Bajo la dirección creativa de Lyna Ty y Melvin Tanaya, esta unión no busca el hype vacío, sino la creación de objetos que parecen haber existido siempre. La gran novedad técnica, y un guiño para los coleccionistas de detalles, es el remache metálico personalizado, una marca de colaboración sin precedentes en la historia de la firma que sella esta alianza. La colección se estructura a través de una narrativa de cuatro personajes, donde el calzado y la ropa funcionan como una extensión de la identidad. No son disfraces, son uniformes de vida.
Arranca con The Artist: el modelo London se cubre de ante salpicado de pintura, a juego con un peto de denim desgastado. Es la estética del proceso creativo: la mancha como prueba de vida. En The Rebel, la tensión es la clave. El modelo Paris se reviste de pelo de potro negro, aportando una textura animal y desafiante que contrasta con un mono de algodón de líneas afiladas y cremalleras. Con The Gardener, las marcas entienden la comodidad como ritual. La nueva Super Birki 2.0 llega en caucho color canela con plantillas con estampado de hierba, combinadas con un mono de ganchillo floral que evoca el paso del tiempo. Para terminar, The Collector es el minimalismo más puro.

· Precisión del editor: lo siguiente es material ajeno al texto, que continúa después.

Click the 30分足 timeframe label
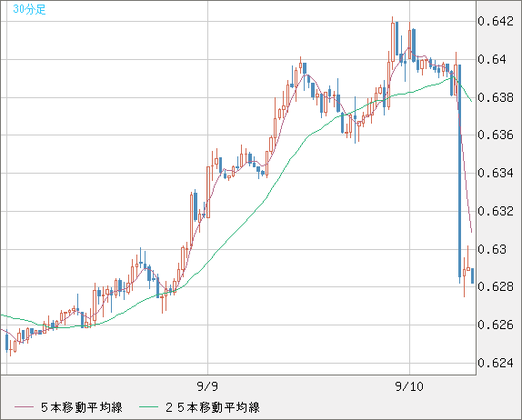Screen dimensions: 522x420 tap(29, 9)

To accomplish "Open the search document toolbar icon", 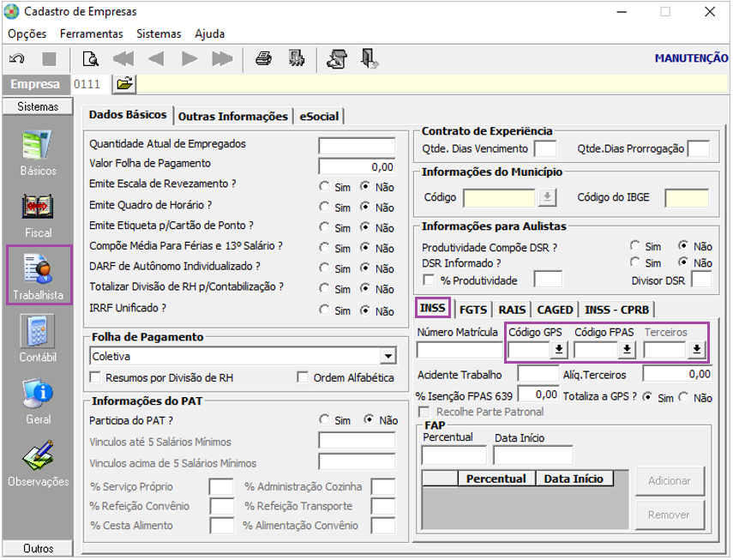I will [90, 59].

Las Amsterdam en cuero negro pulido se encuentran con un mono de fieltro de corte sastre. El orden, el archivo y la memoria hechos calzado.
La campaña, capturada por Frederick Horn y bajo la dirección de Stephen Mann, huye de los estudios fríos. Vemos a los personajes in situ: en estudios, jardines y salas de ensayo. Aquí los objetos se usan, no se estilizan; las prendas se habitan, no se interpretan. Song for the Mute ha logrado inyectar su lenguaje de irregularidad y tacto en el ADN utilitario de Birkenstock, logrando algo sutilmente subversivo. Es una oda a la imperfección deliberada y a esos objetos que, con el uso diario, terminan contando quiénes somos realmente.